*** Block opens ***

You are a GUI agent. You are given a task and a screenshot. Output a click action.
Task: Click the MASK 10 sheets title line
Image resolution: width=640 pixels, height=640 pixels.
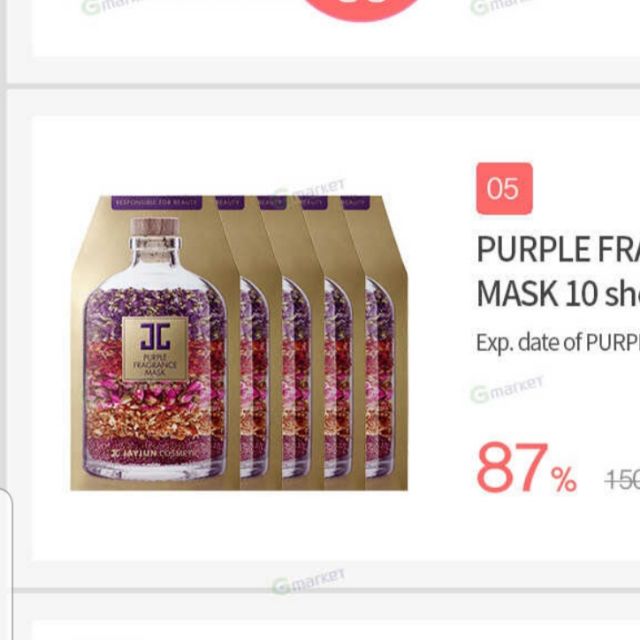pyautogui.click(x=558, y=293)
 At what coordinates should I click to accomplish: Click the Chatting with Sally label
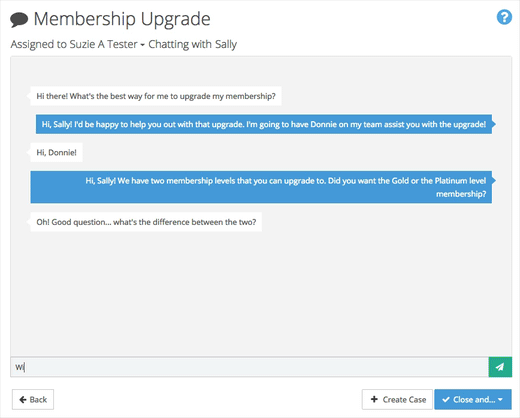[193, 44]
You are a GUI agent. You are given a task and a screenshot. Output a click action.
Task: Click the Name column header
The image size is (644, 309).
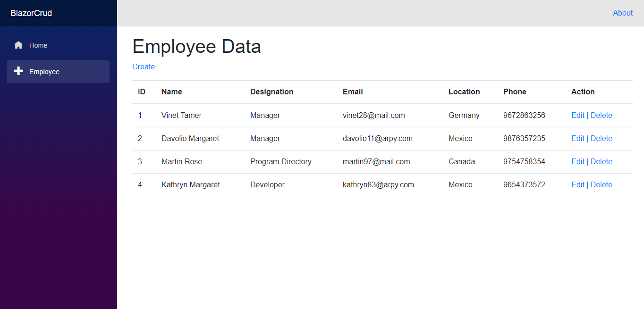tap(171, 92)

*** Block closes ***
*** Block opens ***

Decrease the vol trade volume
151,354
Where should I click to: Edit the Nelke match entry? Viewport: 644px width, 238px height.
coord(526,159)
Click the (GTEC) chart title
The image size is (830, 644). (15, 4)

*** Block closes ***

From the listing above, repeat only the lines between the line containing "Image resolution: width=640" and the line containing "Task: Click the Name column header", those two included. Pictures are not part of the copy.

Image resolution: width=640 pixels, height=640 pixels.
pyautogui.click(x=558, y=293)
 At what coordinates should I click to accomplish: Click the Chatting with Sally label
[193, 44]
You are a GUI agent. You are given a task and a screenshot. Output a click action.
Task: Click the Name column header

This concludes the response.